Оксана Григорьевна не обиделась на Чапурного: она понимала, что он прав. Сегодня она ему, наверно, помешала бы, а завтра будет помогать.

Разговор

В тёмной спальне, укрывшись с головой одеялом, лежала Варя. Она тоже сегодня плавала и тонула, а теперь вот приходится лежать. А там, наверно, у печки, дядя Миша рассказывает самое-самое интересное! Варя высунула голову и позвала тихонько Люську. Люська не откликнулась — она, наверно, пригрелась и заснула.

Глупая Люська — испугалась! А когда тонули, даже ревела.

Клавку Варя не окликала — они уже успели поссориться. Клавка лежала не шевелясь, даже не слышно было, как она дышит. Да и как услыхать, когда на самом деле Клавки в постели не было! Завернувшись в одеяло (вся одежда её была ещё мокрая), Клавка давно сидела позади всех ребят в другой спальне, где шёл разговор. А на кровати лежали одни подушки.

Ребята, кто на кроватях, кто на полу, устроились тесным кругом и слушали, как Чапурной рассказывает про свою жизнь.

— Было это давно, когда я на заводе работал. Попал я тогда в царскую тюрьму. Уж и не помню, который раз вызывали нас к следователю — меня и Галкина; он у нас в цеху подмастерьем был. «Последний раз вас спрашиваю, — кричит следователь, — кто собирал вас? Кто речи говорил?» Я уже отвечать не мог и на ногах не стоял. Оттащили меня в сторону, а Васю Галкина ещё допрашивали.
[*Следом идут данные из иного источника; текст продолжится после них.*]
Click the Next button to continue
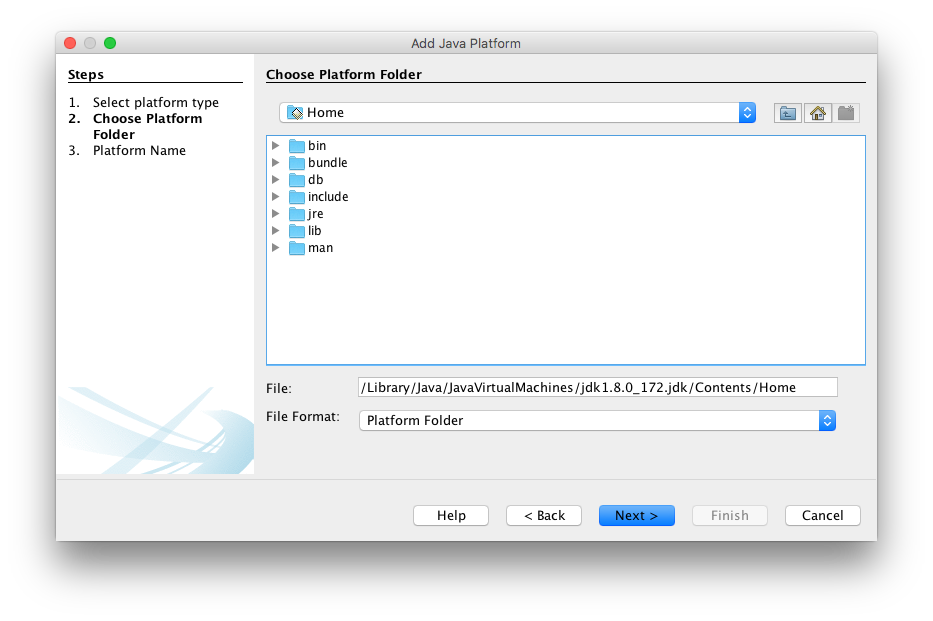This screenshot has width=933, height=621. click(636, 515)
В это время, смотрю, вводят нашего Пашку-слесаря. Он тоже про сходку знал, только не был с нами. В тот день его мастер поставил работать в вечернюю смену. «Ну вот, думаю, и Пашку забрали! Кто же про него узнал? Его ведь не было на сходке!»

Увидел следователь Пашку и велел Галкина увести, а про меня забыл, что ли, или уже решил, что я в полном бесчувствии и не вижу и не слышу. Подошёл Пашка к столу. Следователь ему говорит: «Садись».

Мне он тоже первый раз сказал: «Садись». Это, думаю, ещё ничего! Дальше что будет… Вижу, Пашка сел спокойно. Молодец, так и надо. Теперь Пашка молчи — и всё. Только, слышу, Пашка не молчит, а говорит: «Узнал, ваше благородие, вот весь их списочек».

И передает следователю бумажку; тот читает. А Пашка опять говорит: «Главный у них Петров. Это не из рабочих», — и всё ему подробно рассказывает. И про нас с Галкиным рассказал. «Они, — говорит, — ваше благородие, хоть и сопляки, а всё же помощь: и то и сё. И опять же, листовочки разносят».

Стали они прощаться. Следователь ему и говорит: «Вот тебе синенькую — это, значит, пять рублей — и иди. А я тебя, когда надо, опять вызову».

Принесли меня в камеру. Я по дороге и глаз не открывал. Только меня принесли, сразу вызвали на допрос Петрова. А я ему непременно должен ведь рассказать про Пашку, предупредить, что он нас выдал. А не успел…

Вернулся Петров и говорит: «Не знаю, каким образом, но сведения для суда они получили». Я его подзываю, а он не подходит. «Подожди, — говорит, — подожди… И не надо оправдываться».

Тут я понял: наверно, он думает, что я рассказал про всё следователю. И заплакал. Совсем мне плохо стало. Крикнуть не могу — больно.

А Петров присел на корточки, гладит меня и говорит: «Глупый ты ещё, глупый! Не надо плакать, не надо…» — «Послушайте, — говорю я, — это Пашка, он синенькую получил». И всё, что слышал, ему рассказал. Хорошо, что успел, потому что к вечеру его перевели от нас в отдельную камеру.

А потом был суд. Судили всех и даже нас с Галкиным сослали в Сибирь.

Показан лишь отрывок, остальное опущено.